*** Opening Data to examine ***

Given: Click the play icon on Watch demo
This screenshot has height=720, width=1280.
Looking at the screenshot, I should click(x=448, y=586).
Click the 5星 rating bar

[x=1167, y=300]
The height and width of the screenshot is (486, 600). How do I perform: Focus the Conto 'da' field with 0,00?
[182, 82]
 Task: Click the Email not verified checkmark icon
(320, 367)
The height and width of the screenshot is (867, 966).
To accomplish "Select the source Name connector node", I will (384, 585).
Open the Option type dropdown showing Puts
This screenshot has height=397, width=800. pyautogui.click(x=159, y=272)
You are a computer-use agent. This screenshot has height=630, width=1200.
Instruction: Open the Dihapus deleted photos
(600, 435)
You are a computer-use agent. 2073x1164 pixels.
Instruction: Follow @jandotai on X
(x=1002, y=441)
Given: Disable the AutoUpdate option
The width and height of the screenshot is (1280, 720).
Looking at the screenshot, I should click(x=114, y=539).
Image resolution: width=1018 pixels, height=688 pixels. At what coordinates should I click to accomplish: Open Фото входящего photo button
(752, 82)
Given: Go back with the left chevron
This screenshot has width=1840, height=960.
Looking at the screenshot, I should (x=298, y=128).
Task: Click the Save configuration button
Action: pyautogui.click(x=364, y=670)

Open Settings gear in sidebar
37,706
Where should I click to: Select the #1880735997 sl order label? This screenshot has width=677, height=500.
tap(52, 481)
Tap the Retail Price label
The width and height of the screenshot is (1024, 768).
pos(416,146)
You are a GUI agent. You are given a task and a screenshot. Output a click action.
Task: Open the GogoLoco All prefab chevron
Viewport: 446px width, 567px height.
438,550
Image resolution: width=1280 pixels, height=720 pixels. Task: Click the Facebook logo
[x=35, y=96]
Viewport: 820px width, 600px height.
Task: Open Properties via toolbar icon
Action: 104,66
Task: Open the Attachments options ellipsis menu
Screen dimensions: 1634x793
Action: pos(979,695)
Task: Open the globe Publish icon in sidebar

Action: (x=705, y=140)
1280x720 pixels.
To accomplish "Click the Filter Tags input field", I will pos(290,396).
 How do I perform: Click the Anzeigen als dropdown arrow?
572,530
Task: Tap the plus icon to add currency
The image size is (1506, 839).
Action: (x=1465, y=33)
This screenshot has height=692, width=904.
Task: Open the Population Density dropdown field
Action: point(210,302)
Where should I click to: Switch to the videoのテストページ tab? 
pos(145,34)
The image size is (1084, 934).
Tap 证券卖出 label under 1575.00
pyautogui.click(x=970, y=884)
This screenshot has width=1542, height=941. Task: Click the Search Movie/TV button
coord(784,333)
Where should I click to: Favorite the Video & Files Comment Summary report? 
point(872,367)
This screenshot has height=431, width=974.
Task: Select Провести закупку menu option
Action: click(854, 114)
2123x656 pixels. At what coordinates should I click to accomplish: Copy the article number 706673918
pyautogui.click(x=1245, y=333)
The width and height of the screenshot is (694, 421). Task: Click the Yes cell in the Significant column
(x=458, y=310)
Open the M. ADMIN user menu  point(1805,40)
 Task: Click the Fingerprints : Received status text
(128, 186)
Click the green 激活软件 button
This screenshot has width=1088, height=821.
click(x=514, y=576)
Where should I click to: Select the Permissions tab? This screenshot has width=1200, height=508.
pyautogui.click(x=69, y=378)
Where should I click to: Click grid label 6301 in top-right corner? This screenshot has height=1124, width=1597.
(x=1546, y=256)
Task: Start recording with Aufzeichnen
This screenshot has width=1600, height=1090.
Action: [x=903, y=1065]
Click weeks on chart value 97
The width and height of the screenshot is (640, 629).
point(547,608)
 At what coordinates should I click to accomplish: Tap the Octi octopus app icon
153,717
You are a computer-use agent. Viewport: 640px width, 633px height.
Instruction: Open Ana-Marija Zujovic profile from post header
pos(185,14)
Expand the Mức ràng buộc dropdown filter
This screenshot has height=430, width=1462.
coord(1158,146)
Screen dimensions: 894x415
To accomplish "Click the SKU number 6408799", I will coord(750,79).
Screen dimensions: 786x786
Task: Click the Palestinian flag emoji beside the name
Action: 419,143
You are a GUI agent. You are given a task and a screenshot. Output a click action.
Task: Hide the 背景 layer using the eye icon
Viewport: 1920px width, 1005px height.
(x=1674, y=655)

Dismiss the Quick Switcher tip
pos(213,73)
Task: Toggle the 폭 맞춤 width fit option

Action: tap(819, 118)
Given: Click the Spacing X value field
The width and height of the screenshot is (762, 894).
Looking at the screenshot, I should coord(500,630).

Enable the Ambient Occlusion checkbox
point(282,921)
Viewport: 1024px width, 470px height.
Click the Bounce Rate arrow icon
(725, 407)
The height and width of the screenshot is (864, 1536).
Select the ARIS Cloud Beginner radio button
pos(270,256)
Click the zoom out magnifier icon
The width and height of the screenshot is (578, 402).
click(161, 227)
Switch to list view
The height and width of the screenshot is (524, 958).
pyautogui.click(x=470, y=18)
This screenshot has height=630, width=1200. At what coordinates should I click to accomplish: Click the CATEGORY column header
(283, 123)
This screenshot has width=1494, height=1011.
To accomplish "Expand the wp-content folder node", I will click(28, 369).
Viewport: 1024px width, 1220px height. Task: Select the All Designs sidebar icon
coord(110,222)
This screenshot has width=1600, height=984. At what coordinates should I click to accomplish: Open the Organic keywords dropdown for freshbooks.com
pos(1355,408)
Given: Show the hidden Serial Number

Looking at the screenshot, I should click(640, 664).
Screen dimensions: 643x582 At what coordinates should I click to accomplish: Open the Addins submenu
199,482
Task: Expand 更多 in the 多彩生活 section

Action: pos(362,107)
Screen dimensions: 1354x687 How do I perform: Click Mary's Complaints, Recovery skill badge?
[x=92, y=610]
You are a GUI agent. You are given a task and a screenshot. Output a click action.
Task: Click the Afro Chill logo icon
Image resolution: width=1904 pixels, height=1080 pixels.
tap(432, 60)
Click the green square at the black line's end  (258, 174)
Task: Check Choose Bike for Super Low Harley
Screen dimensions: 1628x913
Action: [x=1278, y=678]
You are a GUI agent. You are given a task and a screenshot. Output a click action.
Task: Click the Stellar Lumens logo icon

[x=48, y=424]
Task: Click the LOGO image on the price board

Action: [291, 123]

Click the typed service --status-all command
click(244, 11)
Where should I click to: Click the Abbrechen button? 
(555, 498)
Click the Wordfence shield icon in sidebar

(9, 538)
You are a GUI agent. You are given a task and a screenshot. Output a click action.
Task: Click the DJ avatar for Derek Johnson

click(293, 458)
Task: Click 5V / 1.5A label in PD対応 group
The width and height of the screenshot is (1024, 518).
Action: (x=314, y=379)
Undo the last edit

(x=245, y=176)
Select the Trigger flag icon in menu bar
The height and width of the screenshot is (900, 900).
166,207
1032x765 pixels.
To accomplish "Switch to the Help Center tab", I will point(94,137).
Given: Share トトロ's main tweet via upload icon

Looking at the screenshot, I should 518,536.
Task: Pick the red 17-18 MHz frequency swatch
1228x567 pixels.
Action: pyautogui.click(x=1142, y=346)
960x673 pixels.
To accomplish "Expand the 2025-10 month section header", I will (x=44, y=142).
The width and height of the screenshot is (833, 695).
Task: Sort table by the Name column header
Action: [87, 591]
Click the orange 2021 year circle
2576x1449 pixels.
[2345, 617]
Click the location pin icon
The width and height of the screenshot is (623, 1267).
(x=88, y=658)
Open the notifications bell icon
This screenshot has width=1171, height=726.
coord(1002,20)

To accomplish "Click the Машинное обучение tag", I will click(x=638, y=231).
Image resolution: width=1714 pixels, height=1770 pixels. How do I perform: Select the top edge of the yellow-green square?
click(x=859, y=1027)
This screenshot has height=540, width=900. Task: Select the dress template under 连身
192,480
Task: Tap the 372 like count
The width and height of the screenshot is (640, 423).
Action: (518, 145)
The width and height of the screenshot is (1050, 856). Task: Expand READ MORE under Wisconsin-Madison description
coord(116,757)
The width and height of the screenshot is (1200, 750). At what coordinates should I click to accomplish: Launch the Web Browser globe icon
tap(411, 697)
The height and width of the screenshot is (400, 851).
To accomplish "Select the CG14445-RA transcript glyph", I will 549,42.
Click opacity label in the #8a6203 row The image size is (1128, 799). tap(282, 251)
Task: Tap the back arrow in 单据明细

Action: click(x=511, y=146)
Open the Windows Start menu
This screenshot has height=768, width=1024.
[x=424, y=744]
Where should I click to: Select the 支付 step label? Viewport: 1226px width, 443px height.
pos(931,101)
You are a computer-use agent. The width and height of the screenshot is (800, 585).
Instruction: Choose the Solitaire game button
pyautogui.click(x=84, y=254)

*** Closing Data to examine ***

== Task directions ==
Of the lines above, output exactly those from the line bearing "The width and height of the screenshot is (1200, 750)." through the line bearing "The height and width of the screenshot is (400, 851).", inclusive.

== Response area ==
The width and height of the screenshot is (1200, 750). At what coordinates should I click to accomplish: Launch the Web Browser globe icon
tap(411, 697)
The height and width of the screenshot is (400, 851).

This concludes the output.